→ **Source passage**:
╭──

Sunday, May 15

So you want to be a pastor

Paul writes to Timothy, "It is a trustworthy statement: if any man aspires to the office of overseer, it is a fine work he desires to do."

Overseer is the word used in the NASB, HCSV, and NIV. Other English translations interchange overseer for:

  • church official (CEV)
  • leader (NEB)
  • bishop (KJV,RSV)
  • pastor (LB)
  • church leader (GNB)
Paul instructs Titus to "appoint elders in every town..." Whether elders, overseers, church officials, leaders, bishops, pastors, or church leaders, all seem to refer to what we know today as pastors, ministers, or church workers.

A desire to serve is clearly a good thing. Today we sometimes call this desire the "call of God." Whether this is something we want to do, or feel called of God to do, Paul lists qualifications that need to be evident in the lives of those aspiring to serve.

Here is Paul's "job description" list of things in someone wanting to be an elder/pastor/overseer/leader/bishop:

  • must be above reproach
  • the husband of one wife
  • temperate
  • prudent
  • respectable
  • hospitable
  • able to teach
  • not addicted to wine
  • not pugnacious
  • gentle
  • peaceable
  • free from the love of money
  • manages his own household well
  • keep[s] his children under control with all dignity
  • not a new convert
  • ha[s] a good reputation with those outside the church
  • ha[s] children who believe
  • not accused of dissipation or rebellion
  • not self-willed
  • not quick-tempered
  • not fond of sordid gain
  • loving what is good
  • sensible
  • just
  • devout
  • self-controlled
  • holding fast the faithful word which is in accordance with the teaching
Out of the combined list, 26 of the 27 qualifications have to do with the CHARACTER of the individual. Only one of the above requisites has to do with ministerial ability (teaching.)

╰──

→ **Task list**:
a – In the post about pastoral qualifications, how many of the 27 qualifications have to do with character?
b – Rewrite the post about pastoral qualifications, everything from "So you want" down to "church leader (GNB)", substituting "minister" for "pastor" throughout.

→ **Source data**:
╭──

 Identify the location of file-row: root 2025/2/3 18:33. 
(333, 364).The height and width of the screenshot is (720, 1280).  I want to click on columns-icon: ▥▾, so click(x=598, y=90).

╰──

→ **Per-task answers**:
a – 26

b –
So you want to be a minister

Paul writes to Timothy, "It is a trustworthy statement: if any man aspires to the office of overseer, it is a fine work he desires to do."

Overseer is the word used in the NASB, HCSV, and NIV. Other English translations interchange overseer for:

  • church official (CEV)
  • leader (NEB)
  • bishop (KJV,RSV)
  • minister (LB)
  • church leader (GNB)